Identifying Your Role as an Educational Advocate for Students
As an educator, I can use my knowledge to advocate for the students in two ways; between the students and the administration and between the students and the parents. Since I spend most of the time with students and learn their needs most, I would be there to help them work out the best from within. Educators can negotiate with the administration for things the students need and advise on issues that may not be approved by the school since they are in a better position to advocate for them (Rodriguez et al., 2018). Secondly, I would advise the parents on the student concerning their behaviors, struggles, and the strengths that can be capitalized on. Therefore, there would be harmony among the three parties: the school administration, the students, and the parents.
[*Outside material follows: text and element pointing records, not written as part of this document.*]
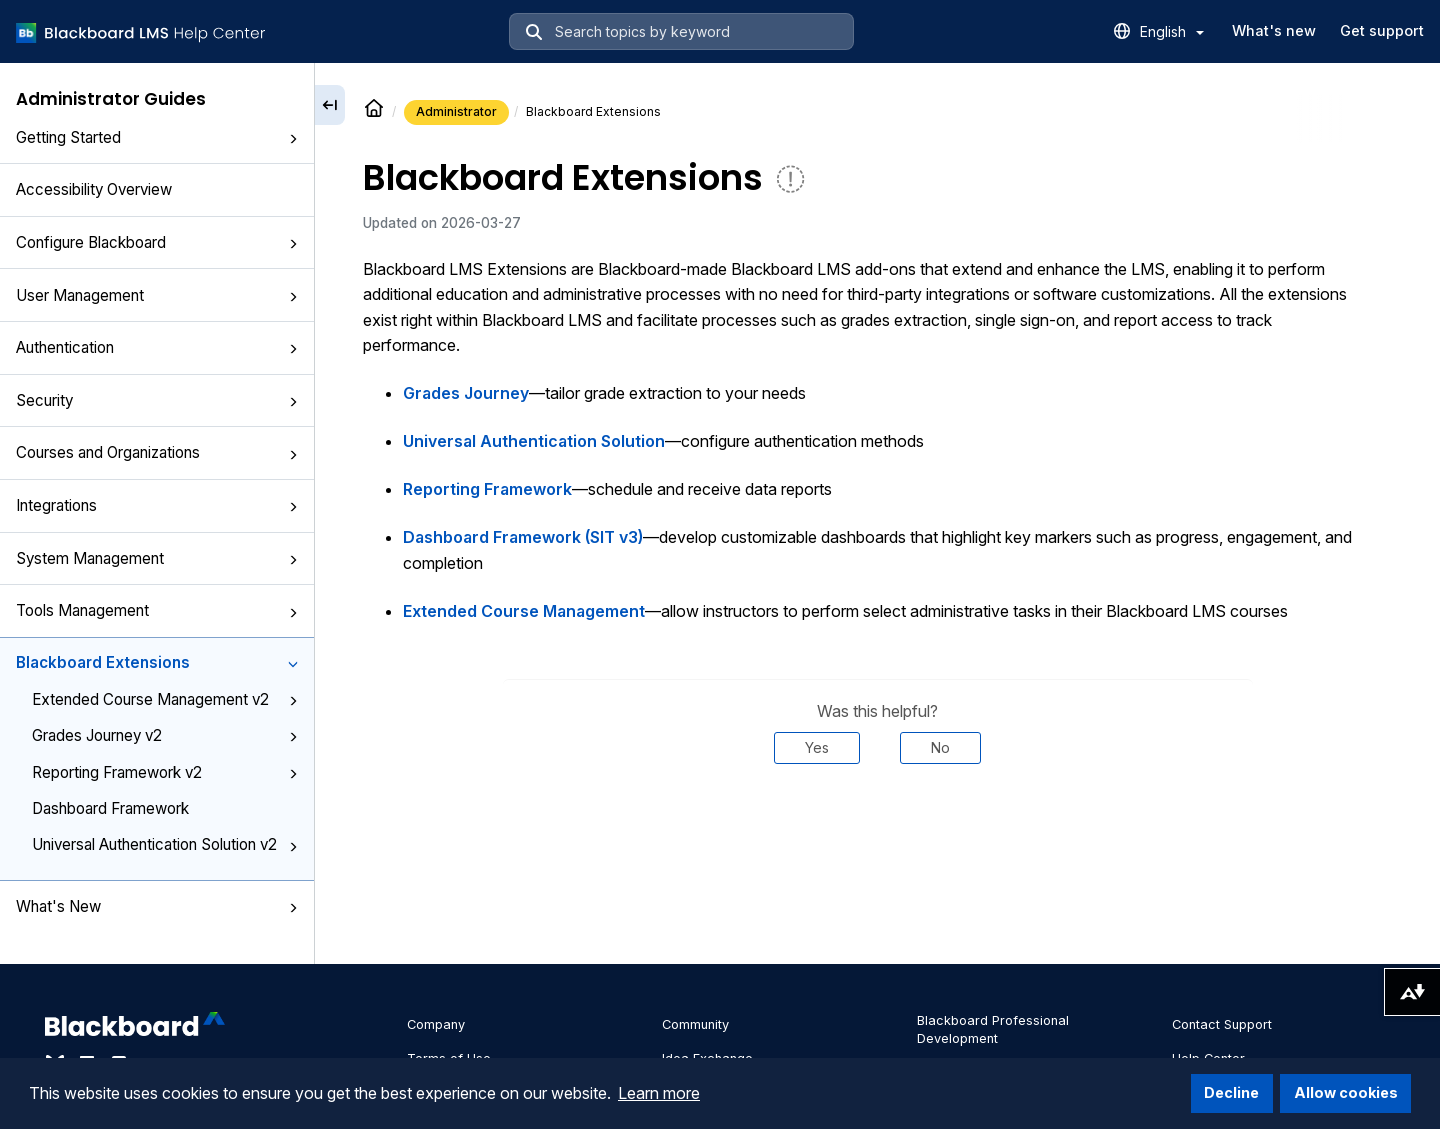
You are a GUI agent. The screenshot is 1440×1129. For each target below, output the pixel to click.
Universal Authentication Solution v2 (165, 844)
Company (436, 1024)
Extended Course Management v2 (165, 699)
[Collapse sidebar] (330, 105)
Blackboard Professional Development (993, 1029)
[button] (293, 139)
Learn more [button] (659, 1093)
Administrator (456, 111)
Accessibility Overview (94, 189)
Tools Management (157, 610)
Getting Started (157, 137)
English (1172, 31)
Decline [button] (1231, 1092)
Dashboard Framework (110, 808)
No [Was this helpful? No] (940, 747)
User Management (157, 295)
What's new (1274, 30)
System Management (157, 558)
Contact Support (1222, 1024)
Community (695, 1024)
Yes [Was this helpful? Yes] (817, 747)
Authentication (157, 347)
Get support (1382, 30)
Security (157, 400)
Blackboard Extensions (157, 662)
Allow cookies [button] (1346, 1092)
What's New (157, 906)
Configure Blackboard (157, 242)
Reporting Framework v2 (165, 772)
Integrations (157, 505)
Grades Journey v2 (165, 735)
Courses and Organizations (157, 452)
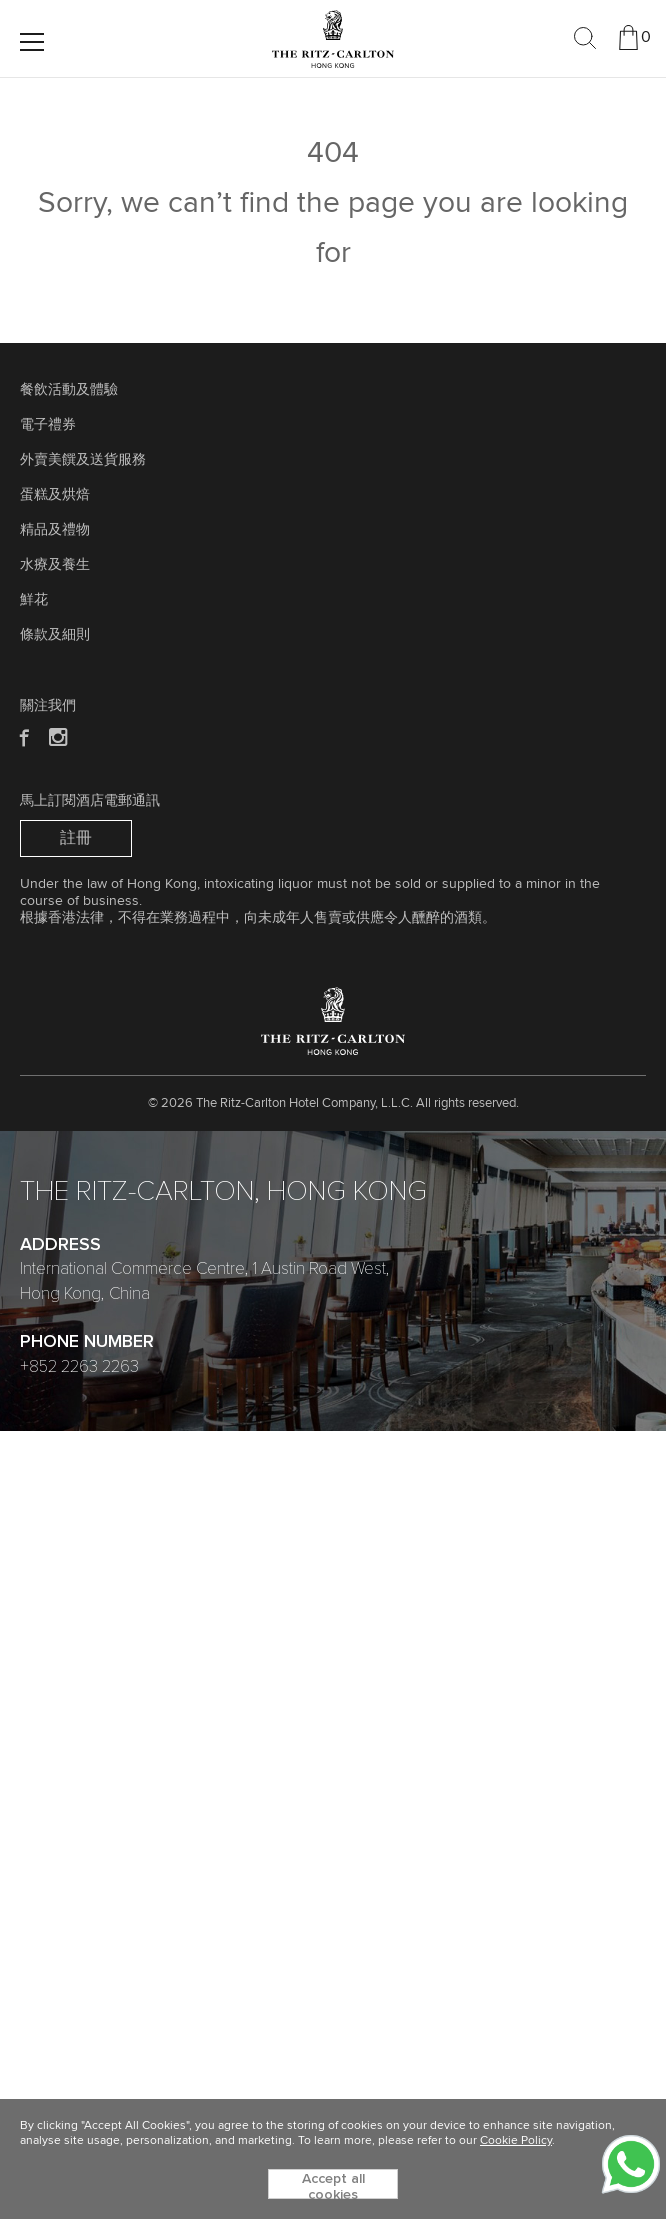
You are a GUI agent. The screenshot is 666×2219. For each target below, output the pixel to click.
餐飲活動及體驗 (69, 390)
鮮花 (34, 600)
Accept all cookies (333, 2185)
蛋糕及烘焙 (55, 495)
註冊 (76, 838)
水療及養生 (55, 565)
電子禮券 (48, 425)
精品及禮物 (55, 530)
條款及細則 (55, 635)
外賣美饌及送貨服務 (83, 460)
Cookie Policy (516, 2141)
Hue, K., & Lent, R. W. (2018). The roles of family, culture, and social-cognitive variables in the career interests and goals of Asian American college students. Journal of counseling psychology, 65(1), 98.
Rodriguez, T. L., Mahalingappa, L., Evangeliste, M., & Thoma, L. (2018). Educators Must Be Activists: Advocating for Muslim Students. The European Educational Researcher, 1(2), 117-135.
Stigmar, M. (2016). Peer-to-peer teaching in higher education: A critical literature review. Mentoring & Tutoring: partnership in learning, 24(2), 124-136.